Work in progress
This section contains diagrams depicting the overall architecture of the interoperability section of the EWP network (DEV and PROD) and its central components.
Technical insides of these components are also described.
Architecture
The architecture of the EWP network is described in GitHub.
The EWP Network is strictly a middle-layer solution where no information exchanged among the parties is ever stored. It follows a hub and spoke design, where the only centralised service is the Registry, which contains the identification info of the various members’ servers and the list of APIs (the connectors) implemented at each member’s server. An institution server wishing to initiate a data transaction consults the identification data of the concerned partner in the Registry and sends a data package directly to the receiving server via the relevant API. The data package is encrypted according to EWP defined standards, ensuring the communication cannot be accessed by other parties; this guarantees high levels of security and privacy. Each server takes care of the authentication and user rights of its own users.
Figure 1 and Figure 2 show the general overview of the architecture of the EWP network. More figures are available on GitHub.
Registration process and the task of the EWP Registry
From the technical point of view, the aim of the registration process is to deliver information to be added to the manifest sources file, which contains a list of URLs of the manifest files and SCHAC codes of the institutions they cover. The manifest sources file for the PROD EWP Network is created by the PROD Registration Portal. Each <source> element describes one manifest file location and contains the regular expression <hei-regex>, which filters the SCHAC code of the covered institution. If there are more SCHAC codes in the manifest file than the regular expression enables, the extra ones are omitted. In this way, we make sure that only formally approved SCHACs covered by the registered manifest files will be added by the registry to the catalogue file.
The registration process of new institutions is covered in the Joining the EWP network section.
The main task of the EWP Registry is to:
keep a list of URLs of the manifest files in the manifest sources file,
read them periodically (Discovery API),
build the catalogue file from the information obtained from the manifest files,
send the file to the client upon request (Registry API).
The whole service can be divided into two groups of processes:
EWP node polling for individual manifests and the assembly of the catalogue file.
Downloading of the catalogue file by institutions in the network upon request.
These activities are carried out independently.

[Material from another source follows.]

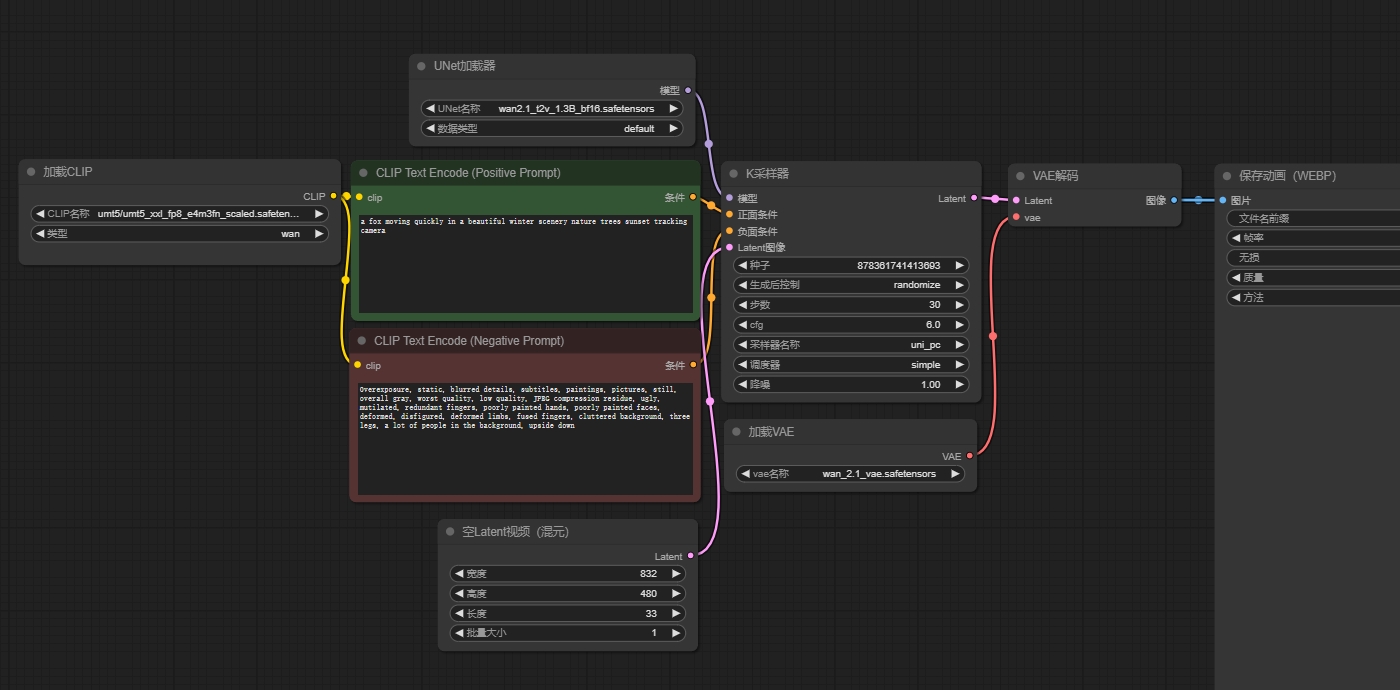Collapse the 空Latent视频 node via its dot

tap(450, 532)
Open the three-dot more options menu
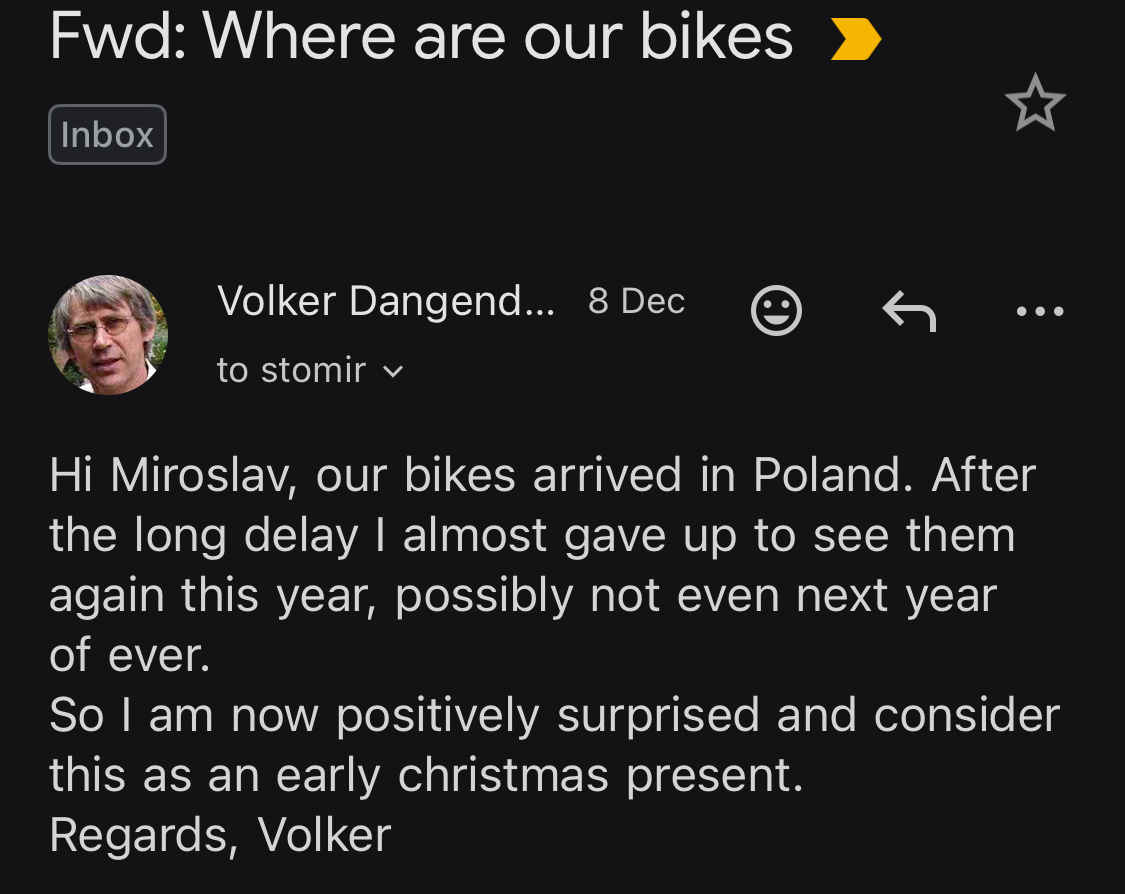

Manifest files are validated in the XML Schema Validator. When reading the content of the manifest file, the registry accepts only these covered institutions which are listed in the manifest sources file. This way, only services of the authorized covered institutions show up in the network.
Every 15 minutes, the Registry rebuilds the catalogue. It has to read manifest files using the Discovery API. It takes, on the average, 80 seconds but is done in the background.
APIs
There are many repositories in GitHub with API specifications. The APIs (and their versions) are listed and shortly introduced on a separate page, and links to the respective repositories in GitHub are given there.